Investigation of Rotating Vortex Rope formation during load variation in a Francis turbine draft tube

Abstract

Rotating Vortex Rope (RVR) has been a matter of focus for years due to the major effects on hydraulic turbine’s efficiency. The exact procedure of RVR formation is still vague. The present research focuses on the dynamics of the RVR formation during the load variation employing transient numerical simulations. Two different geometries including the full geometry and the reduced one, which consists of one stay vane, two guide vanes, one runner blade, one splitter blade and full draft tube, are considered.

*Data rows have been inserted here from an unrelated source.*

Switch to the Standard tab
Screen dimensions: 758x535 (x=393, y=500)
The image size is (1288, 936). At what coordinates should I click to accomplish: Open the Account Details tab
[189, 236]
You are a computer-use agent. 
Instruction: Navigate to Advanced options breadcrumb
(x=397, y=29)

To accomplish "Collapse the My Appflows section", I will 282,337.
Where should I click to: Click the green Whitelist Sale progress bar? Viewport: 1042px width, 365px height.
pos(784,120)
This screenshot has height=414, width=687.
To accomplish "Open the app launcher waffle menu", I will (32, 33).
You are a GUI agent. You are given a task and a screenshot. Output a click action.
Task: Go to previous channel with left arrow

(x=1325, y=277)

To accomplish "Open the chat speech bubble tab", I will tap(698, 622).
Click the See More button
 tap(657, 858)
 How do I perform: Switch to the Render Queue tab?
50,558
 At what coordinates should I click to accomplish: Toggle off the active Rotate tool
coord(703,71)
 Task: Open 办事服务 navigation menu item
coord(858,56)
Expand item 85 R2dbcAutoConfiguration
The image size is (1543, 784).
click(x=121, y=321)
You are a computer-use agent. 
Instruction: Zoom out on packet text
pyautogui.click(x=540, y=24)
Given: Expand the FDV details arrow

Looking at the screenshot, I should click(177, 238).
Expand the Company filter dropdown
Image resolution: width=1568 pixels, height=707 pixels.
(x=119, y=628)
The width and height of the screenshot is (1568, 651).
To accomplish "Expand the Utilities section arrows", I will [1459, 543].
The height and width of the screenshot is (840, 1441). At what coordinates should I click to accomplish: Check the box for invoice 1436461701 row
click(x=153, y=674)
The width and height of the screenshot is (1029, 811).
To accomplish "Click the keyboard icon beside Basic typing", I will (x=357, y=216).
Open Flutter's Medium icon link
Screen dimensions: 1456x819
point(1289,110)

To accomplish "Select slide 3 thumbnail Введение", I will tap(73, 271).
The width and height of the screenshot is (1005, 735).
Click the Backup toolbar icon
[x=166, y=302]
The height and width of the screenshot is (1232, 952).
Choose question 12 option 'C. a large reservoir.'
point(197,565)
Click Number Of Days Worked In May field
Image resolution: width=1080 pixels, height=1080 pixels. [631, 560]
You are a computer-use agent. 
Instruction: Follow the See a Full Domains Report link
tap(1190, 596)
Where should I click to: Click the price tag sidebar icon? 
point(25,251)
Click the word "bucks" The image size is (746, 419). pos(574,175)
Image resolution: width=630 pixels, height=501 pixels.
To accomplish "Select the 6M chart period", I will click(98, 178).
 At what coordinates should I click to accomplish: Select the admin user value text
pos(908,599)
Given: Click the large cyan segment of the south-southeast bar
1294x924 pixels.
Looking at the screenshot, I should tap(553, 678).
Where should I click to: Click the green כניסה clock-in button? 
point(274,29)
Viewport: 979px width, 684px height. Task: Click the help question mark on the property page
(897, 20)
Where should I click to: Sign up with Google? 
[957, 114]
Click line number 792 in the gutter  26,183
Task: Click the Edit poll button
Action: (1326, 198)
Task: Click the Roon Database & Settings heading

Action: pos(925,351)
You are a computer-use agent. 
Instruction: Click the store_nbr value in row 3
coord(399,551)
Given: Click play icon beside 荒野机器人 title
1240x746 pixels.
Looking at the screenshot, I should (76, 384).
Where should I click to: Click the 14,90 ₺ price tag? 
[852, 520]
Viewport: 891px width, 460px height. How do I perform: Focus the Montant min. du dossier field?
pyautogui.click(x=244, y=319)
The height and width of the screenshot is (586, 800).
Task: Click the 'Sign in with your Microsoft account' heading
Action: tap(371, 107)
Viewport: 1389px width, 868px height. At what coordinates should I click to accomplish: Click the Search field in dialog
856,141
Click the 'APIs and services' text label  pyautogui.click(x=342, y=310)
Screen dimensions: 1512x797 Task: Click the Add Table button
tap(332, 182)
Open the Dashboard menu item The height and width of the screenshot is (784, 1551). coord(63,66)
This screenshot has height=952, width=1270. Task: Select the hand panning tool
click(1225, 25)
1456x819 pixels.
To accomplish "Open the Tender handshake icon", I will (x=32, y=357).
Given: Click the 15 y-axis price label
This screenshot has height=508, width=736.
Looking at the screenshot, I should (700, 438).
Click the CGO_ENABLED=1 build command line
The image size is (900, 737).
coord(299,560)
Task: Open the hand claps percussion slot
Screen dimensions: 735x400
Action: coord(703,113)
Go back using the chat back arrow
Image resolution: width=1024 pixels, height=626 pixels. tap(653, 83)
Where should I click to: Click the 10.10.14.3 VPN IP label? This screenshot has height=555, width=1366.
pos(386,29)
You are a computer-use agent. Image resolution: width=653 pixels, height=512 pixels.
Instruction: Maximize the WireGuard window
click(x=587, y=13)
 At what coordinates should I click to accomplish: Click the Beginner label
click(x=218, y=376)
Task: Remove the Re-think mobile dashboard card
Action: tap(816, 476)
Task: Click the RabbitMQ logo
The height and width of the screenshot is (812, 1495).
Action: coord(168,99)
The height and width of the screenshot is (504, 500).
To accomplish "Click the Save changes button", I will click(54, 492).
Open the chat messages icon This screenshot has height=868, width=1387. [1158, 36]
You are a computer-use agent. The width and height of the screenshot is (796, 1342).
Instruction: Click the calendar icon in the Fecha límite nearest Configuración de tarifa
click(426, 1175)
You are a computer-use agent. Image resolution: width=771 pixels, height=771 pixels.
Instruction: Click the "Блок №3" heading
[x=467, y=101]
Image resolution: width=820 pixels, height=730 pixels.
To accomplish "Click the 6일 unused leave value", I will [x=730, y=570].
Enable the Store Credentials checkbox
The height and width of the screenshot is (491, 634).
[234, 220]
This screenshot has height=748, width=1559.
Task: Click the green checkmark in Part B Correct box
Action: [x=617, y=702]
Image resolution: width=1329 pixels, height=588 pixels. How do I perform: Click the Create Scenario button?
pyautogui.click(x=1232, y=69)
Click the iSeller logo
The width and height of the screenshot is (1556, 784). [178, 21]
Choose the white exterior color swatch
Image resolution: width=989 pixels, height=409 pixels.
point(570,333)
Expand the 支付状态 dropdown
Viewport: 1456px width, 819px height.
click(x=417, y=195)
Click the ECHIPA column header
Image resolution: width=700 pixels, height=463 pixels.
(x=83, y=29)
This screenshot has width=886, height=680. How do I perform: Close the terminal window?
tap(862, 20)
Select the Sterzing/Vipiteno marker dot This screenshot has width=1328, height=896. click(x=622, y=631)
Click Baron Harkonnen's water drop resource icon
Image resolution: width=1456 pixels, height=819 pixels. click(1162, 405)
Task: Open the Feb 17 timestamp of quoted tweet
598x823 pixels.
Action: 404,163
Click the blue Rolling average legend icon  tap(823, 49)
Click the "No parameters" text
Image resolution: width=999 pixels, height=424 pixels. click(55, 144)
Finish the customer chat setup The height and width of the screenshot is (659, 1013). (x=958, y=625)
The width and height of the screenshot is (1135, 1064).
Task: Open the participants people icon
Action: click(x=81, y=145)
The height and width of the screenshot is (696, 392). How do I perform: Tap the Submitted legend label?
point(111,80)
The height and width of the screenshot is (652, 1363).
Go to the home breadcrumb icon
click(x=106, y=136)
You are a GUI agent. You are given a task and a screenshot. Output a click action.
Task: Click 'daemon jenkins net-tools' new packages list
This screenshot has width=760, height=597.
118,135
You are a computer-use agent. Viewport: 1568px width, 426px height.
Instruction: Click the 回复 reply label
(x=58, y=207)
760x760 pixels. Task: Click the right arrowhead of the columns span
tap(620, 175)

In order to capture the transient swirling flow features inside the draft tube, the Shear Stress Transport-Scale Adaptive Simulation (SST-SAS) model is utilized to approximate the turbulent stresses. The pressure results inside the draft tube agree well with the experimental measurements. Moreover, the velocity results show the central low-axial-velocity and high-tangential-velocity region in the draft tube properly. The flow structure is visualized using λ2 criterion. The dynamic of RVR and the physics behind the RVR formation are investigated during the load variation. The results indicate four flow regimes with different characteristics during RVR formation. The first flow regime is a stable swirling structure occurring at Best Efficiency Point (BEP). The second flow regime occurs at the beginning of the load variation where signs of flow instabilities appear. These instabilities are temporary and washed down by the upstream flow. Expanding the instabilities and creating the vortical structures in the draft tube are the important flow features in the third flow regime. The fourth flow regime is the presence of a developed rotating rope occurring at the Part Load (PL) condition. The flow regimes differ according to the size and shape of the stalled region during load rejection inside the draft tube cone. They also reveal that despite some shortcomings, the reduced model is reliable to simulate the RVR transient formation. The full geometry simulations could be also applicable for practical problems provided that the modified time step is slightly greater than the main blade rotational angle is used.